Interstate 220 (I-220) in Mississippi is a loop around Jackson that provides an Interstate connection for I-55 and I-20. The northern terminus for the route is in the northern suburb of Ridgeland, at I-55 exit 104. The highway was Mississippi's first three-digit Interstate, complete by 1981.

Traffic heading to and from the city's western side can use this route. By avoiding downtown Jackson, it also offers a different route for those traveling from I-55 south to I-20 west and from I-20 east to I-55 north.

The southern terminus for the route is in western Jackson at I-20, exit 41. The route is about  long. Although control cities of North Jackson and West Jackson are used at the southern and northern termini, respectively, no control cities are used along the interior length of the route (including guide signs at interchanges). Secondary signs at the termini direct drivers to use the route as a shortcut to Memphis, Tennessee and Vicksburg.

Route description
I-220 begins at a southern terminus with I-20, and runs concurrently with U.S. Route 49 (US 49).

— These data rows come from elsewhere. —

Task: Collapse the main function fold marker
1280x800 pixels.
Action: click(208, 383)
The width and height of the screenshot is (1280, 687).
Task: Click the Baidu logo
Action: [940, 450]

The first interchange northbound, a partial cloverleaf interchange, is with US 80. The freeway continues north, with an interchange at Clinton Boulevard that provides access to Capitol Street and Bullard Street. After curving to the northeast, I-220 intersects Medgar Evers Boulevard, where US 49 departs from the freeway. The highway also intersects Watkins Drive and Hanging Moss Road before ending at I-55.

Legally, the route of I-220 is defined in Mississippi Code § 65-3-3.

History

The Interstate was first planned in 1971 and was completed by 1981.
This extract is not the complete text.